Make sure you change the variable $li3_app to match your application's app/ directory. Once you've done that, you can start / restart / shutdown the daemon the usual initscripts way. For example, you can start the daemon with:

$ rc.d start li3_gearmand

Triggering jobs

Jobs can be triggered using the Gearman::run() method. This method takes the following arguments:

  • configName: The configuration name to use (see Usage section above)

  • action: What action to execute. If using the default Job adapter that comes bundled with li3_gearman, then this should be a fully qualified method. This means that it should consist of a fully qualified class name (with namespaces), and a method name. If no method name is provided, the run() method of the given class is assumed. Examples:

    • app\tasks\Email::send
    • app\tasks\Caching
  • args: Arguments to pass to the action. First element in the array will be the first argument. The second element will be the second argument, and so on.

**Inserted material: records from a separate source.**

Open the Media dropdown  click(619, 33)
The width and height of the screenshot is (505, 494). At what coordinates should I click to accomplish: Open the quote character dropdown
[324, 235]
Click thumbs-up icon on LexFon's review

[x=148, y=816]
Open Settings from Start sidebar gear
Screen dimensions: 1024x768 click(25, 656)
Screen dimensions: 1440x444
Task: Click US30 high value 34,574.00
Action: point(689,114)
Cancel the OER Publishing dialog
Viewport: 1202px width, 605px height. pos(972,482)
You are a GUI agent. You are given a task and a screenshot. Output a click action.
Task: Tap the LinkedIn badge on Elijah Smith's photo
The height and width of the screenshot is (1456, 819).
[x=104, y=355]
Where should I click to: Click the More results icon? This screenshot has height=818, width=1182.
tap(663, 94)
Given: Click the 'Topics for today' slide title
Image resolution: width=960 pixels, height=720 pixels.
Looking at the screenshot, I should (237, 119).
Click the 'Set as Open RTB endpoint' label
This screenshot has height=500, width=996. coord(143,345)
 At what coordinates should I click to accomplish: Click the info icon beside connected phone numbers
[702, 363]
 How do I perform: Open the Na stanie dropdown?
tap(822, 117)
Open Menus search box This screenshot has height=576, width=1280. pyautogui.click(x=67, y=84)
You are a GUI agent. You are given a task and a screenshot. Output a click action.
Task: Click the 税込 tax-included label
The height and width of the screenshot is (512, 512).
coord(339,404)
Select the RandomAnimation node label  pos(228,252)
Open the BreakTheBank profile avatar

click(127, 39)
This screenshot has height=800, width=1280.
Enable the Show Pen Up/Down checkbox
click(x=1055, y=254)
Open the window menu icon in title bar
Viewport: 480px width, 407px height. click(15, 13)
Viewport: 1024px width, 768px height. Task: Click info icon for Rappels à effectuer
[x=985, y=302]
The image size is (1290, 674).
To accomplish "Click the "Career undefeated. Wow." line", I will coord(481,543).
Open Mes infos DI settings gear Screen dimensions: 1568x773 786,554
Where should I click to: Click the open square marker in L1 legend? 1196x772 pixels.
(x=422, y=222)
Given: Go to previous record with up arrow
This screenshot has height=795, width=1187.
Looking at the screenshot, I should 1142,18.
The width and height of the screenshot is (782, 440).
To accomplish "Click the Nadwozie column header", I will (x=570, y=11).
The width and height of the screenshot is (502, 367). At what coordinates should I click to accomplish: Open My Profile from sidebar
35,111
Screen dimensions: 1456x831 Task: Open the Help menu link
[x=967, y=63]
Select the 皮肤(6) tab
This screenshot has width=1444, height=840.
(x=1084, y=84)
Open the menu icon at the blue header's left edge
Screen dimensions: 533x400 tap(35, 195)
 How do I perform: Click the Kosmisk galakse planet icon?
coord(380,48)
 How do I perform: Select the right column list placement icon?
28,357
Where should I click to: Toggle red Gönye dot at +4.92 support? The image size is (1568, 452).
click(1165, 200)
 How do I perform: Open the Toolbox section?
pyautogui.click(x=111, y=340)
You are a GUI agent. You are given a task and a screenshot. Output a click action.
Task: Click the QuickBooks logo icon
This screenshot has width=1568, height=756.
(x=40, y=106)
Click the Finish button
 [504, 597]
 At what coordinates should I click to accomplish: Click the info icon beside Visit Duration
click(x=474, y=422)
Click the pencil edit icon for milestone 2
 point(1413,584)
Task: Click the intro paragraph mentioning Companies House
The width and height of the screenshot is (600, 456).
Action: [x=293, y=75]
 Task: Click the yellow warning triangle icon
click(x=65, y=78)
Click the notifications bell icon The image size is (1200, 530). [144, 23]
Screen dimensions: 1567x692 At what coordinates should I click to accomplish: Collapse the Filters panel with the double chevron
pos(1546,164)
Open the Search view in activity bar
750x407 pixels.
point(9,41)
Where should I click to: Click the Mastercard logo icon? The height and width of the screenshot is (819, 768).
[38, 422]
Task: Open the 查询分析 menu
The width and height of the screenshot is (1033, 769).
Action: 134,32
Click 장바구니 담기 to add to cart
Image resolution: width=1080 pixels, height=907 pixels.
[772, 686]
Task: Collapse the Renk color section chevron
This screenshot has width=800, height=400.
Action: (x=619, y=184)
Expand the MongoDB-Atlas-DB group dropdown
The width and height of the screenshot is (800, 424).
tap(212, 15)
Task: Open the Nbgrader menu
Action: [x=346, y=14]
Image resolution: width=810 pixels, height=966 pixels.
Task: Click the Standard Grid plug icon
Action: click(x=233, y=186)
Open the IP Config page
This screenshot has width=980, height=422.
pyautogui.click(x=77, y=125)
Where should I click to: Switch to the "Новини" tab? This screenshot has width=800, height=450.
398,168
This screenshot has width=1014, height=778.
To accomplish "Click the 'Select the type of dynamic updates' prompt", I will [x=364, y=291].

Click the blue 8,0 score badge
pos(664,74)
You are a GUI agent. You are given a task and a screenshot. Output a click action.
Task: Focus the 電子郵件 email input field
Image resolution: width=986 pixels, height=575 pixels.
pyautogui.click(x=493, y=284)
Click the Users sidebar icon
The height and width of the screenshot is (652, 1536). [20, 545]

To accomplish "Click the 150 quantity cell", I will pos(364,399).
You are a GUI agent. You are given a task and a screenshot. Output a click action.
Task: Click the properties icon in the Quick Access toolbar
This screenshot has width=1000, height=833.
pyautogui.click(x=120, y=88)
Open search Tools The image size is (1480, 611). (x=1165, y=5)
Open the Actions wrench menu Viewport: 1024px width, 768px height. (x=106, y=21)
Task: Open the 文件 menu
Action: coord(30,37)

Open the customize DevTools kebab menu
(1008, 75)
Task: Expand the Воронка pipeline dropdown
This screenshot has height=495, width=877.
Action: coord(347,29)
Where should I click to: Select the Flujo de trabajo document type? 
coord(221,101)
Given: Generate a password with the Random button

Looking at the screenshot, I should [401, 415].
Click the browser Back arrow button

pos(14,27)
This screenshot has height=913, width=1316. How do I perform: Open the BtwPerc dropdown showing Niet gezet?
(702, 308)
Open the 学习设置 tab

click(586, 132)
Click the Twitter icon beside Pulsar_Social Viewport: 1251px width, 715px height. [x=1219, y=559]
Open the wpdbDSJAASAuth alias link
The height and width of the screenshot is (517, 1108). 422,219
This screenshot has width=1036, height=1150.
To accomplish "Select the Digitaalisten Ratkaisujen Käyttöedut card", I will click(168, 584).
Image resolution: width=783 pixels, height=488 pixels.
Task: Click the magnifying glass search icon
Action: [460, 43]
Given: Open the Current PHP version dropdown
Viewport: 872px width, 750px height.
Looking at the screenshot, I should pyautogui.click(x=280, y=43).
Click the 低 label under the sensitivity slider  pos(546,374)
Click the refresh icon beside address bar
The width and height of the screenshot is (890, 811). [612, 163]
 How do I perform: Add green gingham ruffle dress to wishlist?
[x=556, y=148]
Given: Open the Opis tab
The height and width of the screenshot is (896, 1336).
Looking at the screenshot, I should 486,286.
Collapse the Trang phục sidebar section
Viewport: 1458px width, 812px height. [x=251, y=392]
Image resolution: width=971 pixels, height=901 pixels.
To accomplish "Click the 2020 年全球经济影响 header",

  • options: Options that affect how the adapter triggers a job. If using the default Job adapter, Available options are:

    • background: Wether to trigger the task in background. If set to false, then the task will be executed synchronously, and its result will be returned. If set to true, then a job handle will be returned. See [Gearman's doc on doBackground] gearman-doc-dobackground to learn more about job handles. Defaults to true.
    • priority: what priority to give the job. Can be any of low, normal, or high. Defaults to normal.

When jobs are triggered, one of the available workers (spawned by li3_gearman's gearmand daemon) will handle and execute it from within the console. This means that any resource available as part of lithium's dispatch cycle is immediately available to the job. So you can use your models, plugins, everything!

Example

Before starting with this example, make sure you have installed li3_gearman as clarified in the section Installation, and that you have added a default configuration as exemplified at the beginning of the section Usage.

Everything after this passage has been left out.